Abacus training is one of the simplest, most effective ways to change that. Twenty focused minutes a day is all it takes to start building a sharper, stronger, more confident mind.
Our abacus programme is designed for children aged 4 to 14 — structured, engaging, and proven to deliver real results. Hundreds of families have already made the switch from screen time to brain time.
Enroll today at Jainam Classes and give your child the gift of a focused, capable mind.
FAQ
1. At what age should my child start abacus training?
Your child’s age anywhere between 4 and 6 is the sweet spot. The brain is most receptive at this age, but children up to 14 benefit too. Earlier just means more time for the gains to build.
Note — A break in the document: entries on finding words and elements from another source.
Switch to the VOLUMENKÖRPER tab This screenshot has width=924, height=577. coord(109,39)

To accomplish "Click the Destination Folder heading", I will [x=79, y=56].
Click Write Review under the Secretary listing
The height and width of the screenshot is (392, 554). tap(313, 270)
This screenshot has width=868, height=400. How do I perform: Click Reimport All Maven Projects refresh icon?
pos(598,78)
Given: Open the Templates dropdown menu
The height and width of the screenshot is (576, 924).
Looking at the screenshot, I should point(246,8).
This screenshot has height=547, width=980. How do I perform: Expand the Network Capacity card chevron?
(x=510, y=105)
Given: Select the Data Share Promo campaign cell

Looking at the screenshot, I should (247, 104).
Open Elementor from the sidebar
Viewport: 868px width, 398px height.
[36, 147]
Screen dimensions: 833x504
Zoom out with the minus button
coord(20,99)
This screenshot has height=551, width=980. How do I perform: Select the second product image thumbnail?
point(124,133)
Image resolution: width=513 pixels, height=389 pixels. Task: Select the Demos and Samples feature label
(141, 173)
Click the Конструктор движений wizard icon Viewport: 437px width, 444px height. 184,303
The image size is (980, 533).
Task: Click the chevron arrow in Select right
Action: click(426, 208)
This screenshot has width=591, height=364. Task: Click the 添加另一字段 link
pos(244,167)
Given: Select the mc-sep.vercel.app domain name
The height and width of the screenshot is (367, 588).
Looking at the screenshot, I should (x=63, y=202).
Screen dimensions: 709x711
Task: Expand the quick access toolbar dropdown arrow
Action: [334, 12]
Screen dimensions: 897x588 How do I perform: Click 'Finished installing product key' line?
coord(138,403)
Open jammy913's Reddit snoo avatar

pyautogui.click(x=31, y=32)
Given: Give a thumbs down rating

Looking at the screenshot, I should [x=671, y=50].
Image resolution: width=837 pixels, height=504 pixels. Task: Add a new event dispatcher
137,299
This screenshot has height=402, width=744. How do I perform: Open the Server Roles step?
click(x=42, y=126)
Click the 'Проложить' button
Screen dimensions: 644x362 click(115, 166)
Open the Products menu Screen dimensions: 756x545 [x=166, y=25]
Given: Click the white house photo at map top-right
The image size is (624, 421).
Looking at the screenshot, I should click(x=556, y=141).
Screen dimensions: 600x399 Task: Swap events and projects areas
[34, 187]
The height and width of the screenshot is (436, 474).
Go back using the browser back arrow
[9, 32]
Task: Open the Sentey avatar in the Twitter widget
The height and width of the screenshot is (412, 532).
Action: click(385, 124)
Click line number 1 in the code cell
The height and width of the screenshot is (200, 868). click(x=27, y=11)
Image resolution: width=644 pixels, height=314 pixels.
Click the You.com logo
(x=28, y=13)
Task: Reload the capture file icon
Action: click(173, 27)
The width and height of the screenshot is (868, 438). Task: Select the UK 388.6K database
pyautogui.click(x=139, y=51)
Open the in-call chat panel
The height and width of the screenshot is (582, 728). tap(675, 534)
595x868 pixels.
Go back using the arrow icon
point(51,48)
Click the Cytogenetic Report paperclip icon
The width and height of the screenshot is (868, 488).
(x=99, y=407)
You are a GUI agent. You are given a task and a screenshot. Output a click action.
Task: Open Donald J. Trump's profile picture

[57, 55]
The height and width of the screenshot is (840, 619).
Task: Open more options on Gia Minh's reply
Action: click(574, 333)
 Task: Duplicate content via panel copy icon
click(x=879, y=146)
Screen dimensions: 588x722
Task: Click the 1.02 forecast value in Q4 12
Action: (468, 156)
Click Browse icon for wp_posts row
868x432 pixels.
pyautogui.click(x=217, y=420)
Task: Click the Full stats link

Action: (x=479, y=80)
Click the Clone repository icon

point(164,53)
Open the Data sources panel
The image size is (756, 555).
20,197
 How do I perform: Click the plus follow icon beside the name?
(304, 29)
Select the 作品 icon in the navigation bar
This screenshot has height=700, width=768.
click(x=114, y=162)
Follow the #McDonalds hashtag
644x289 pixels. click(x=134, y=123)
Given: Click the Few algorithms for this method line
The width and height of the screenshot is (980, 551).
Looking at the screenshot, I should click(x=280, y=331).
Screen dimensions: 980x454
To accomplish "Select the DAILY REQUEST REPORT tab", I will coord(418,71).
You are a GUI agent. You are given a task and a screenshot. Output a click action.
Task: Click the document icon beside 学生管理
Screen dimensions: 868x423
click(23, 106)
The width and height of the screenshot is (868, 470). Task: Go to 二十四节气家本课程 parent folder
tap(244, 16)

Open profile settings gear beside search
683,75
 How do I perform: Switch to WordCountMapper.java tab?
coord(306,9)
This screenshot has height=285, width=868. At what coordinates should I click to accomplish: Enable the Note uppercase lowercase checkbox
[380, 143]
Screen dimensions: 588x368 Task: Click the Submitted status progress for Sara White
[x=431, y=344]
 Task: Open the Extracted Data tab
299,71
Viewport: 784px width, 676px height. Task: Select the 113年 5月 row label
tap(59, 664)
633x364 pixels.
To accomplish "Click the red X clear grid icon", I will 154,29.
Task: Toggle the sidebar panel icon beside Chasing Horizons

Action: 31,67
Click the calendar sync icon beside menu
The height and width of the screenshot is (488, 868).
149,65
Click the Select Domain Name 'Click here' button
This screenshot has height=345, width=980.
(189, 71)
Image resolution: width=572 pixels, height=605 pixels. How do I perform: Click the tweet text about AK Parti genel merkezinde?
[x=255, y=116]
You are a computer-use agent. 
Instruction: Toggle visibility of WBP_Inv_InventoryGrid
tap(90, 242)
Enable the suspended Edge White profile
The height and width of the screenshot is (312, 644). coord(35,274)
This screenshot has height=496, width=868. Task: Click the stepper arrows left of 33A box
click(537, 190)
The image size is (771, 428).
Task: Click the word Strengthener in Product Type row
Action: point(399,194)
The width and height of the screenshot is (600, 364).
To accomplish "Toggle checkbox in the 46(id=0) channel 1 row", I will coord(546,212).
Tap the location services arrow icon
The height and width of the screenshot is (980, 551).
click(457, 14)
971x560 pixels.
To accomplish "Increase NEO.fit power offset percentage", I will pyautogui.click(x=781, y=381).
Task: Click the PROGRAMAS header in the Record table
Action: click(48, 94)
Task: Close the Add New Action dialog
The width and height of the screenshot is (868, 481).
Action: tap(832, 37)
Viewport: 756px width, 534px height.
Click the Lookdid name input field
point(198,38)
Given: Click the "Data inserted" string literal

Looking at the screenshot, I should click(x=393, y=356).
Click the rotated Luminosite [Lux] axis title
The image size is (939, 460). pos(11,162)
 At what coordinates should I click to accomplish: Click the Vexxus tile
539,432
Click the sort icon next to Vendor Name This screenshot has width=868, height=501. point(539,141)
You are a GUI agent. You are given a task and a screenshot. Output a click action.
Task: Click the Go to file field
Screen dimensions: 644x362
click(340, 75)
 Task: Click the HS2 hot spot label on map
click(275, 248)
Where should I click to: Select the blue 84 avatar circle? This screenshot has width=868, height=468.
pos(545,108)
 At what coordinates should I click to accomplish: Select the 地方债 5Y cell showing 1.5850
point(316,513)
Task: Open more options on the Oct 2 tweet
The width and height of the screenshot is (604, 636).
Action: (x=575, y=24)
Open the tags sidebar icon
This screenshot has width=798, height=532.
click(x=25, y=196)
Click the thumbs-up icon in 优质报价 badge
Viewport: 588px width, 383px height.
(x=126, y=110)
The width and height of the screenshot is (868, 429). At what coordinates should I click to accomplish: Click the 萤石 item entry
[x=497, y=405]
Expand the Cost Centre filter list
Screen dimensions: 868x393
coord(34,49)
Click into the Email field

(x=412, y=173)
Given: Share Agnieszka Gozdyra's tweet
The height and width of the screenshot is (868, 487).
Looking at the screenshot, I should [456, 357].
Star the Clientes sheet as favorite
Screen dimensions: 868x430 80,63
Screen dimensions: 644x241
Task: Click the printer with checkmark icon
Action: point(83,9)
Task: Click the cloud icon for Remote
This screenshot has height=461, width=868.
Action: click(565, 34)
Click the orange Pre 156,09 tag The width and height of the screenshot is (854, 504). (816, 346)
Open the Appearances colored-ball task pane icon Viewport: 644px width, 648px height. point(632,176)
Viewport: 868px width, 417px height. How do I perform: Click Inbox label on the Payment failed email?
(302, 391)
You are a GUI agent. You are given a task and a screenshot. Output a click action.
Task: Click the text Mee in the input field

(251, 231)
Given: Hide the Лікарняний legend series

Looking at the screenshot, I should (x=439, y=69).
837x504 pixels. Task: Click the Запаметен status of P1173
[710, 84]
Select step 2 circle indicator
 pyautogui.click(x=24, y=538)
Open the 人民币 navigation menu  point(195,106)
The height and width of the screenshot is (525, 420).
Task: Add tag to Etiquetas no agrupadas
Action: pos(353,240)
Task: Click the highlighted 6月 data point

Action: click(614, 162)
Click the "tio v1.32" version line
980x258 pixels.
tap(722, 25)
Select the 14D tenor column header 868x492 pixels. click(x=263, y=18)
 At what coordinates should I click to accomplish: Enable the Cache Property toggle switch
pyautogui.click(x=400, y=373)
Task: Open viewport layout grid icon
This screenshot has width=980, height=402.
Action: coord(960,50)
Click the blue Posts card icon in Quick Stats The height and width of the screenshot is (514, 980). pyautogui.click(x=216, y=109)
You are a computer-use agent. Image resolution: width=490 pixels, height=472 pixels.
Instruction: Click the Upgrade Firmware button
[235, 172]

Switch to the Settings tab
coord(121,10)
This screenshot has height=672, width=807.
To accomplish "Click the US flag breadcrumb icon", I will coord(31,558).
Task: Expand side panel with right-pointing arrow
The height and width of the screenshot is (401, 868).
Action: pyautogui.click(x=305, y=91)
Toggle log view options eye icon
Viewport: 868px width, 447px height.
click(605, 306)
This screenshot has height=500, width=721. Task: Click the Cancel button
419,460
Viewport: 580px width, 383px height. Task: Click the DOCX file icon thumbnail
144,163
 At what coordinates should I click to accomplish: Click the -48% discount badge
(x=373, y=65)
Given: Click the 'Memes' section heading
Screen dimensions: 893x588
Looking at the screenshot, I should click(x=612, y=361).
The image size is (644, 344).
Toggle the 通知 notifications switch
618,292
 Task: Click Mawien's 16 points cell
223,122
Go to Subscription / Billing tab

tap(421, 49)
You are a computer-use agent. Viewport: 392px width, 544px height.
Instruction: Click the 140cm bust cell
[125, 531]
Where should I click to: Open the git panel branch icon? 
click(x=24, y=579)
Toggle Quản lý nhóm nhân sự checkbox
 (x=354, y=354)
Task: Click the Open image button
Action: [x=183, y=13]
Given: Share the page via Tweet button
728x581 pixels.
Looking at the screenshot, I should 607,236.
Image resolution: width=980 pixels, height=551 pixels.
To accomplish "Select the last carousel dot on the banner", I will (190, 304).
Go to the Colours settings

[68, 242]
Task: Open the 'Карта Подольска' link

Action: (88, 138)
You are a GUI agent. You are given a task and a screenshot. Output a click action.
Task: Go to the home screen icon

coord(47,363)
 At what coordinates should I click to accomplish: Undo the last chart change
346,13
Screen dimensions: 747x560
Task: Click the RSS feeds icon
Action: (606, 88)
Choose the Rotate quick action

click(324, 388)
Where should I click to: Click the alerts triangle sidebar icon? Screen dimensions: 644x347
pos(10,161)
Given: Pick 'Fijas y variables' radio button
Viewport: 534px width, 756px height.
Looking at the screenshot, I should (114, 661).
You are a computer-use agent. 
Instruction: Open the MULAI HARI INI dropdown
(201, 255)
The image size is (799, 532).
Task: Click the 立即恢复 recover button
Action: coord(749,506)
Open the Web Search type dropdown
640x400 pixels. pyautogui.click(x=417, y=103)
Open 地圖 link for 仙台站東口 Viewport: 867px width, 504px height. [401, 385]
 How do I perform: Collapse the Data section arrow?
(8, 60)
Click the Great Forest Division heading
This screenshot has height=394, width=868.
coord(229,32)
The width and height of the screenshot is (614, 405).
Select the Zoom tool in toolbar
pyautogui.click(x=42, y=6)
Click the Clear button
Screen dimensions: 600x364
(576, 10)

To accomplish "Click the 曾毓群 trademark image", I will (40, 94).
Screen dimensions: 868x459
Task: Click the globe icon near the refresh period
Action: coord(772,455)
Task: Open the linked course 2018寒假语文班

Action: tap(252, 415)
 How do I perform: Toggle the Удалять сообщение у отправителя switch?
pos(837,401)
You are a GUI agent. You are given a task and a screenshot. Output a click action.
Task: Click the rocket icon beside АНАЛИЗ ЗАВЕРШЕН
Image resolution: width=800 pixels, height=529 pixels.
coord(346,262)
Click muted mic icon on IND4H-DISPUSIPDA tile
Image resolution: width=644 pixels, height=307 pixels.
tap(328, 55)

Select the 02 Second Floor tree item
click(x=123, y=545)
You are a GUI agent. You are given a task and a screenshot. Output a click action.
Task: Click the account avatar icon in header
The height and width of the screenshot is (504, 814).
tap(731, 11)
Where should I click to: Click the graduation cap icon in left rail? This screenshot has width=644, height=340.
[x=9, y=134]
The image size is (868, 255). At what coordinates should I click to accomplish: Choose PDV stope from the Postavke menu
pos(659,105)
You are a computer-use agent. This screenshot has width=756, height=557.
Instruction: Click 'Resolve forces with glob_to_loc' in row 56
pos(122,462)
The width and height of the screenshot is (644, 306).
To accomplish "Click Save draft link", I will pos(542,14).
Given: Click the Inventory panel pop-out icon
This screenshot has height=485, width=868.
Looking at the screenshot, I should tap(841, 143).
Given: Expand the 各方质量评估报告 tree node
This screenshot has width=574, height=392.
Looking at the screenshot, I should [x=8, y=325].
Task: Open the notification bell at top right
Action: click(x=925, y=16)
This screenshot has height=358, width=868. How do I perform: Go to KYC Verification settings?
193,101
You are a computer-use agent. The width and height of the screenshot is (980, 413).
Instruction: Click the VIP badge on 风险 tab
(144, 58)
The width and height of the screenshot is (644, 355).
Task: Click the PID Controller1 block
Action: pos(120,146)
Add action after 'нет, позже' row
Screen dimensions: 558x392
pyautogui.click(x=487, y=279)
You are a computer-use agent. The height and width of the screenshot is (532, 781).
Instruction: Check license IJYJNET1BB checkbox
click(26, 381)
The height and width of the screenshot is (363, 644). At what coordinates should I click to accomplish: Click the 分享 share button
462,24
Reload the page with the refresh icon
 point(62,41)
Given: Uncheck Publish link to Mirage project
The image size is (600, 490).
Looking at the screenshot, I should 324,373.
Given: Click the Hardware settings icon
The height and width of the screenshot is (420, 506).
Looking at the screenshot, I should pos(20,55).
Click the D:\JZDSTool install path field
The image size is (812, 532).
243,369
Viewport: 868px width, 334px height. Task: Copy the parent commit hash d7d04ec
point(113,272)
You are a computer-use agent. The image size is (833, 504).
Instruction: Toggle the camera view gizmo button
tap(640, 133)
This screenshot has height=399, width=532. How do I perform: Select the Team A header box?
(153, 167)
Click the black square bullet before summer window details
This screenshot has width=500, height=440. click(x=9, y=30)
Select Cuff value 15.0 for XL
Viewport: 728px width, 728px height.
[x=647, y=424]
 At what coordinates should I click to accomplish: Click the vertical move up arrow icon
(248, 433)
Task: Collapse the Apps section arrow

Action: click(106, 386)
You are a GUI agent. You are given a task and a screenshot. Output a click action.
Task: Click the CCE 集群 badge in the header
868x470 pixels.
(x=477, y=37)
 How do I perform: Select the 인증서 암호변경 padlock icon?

2. How is abacus training different from math taught in school?
School math teaches your child how to solve problems. Abacus training builds the brain that solves the problem, builds stronger memory, sharper focus, and a natural feel for numbers that makes everything else easier.
3. How much time does a child need to practise daily?
Twenty to thirty minutes a day is enough. Consistency is what matters. A child who shows up daily for twenty minutes will always outperform one who does a long session once a week.
4. Will abacus training reduce my child’s screen time naturally?
Yes! Once children start moving up levels and beating their own scores, they get genuinely hooked. Many parents notice the shift without even trying.
5. Is abacus still relevant when calculators exist?
Calculators do the math. They cannot build focus, memory, or the ability to think clearly under pressure. That is exactly what abacus training does and those skills matter in every classroom and career.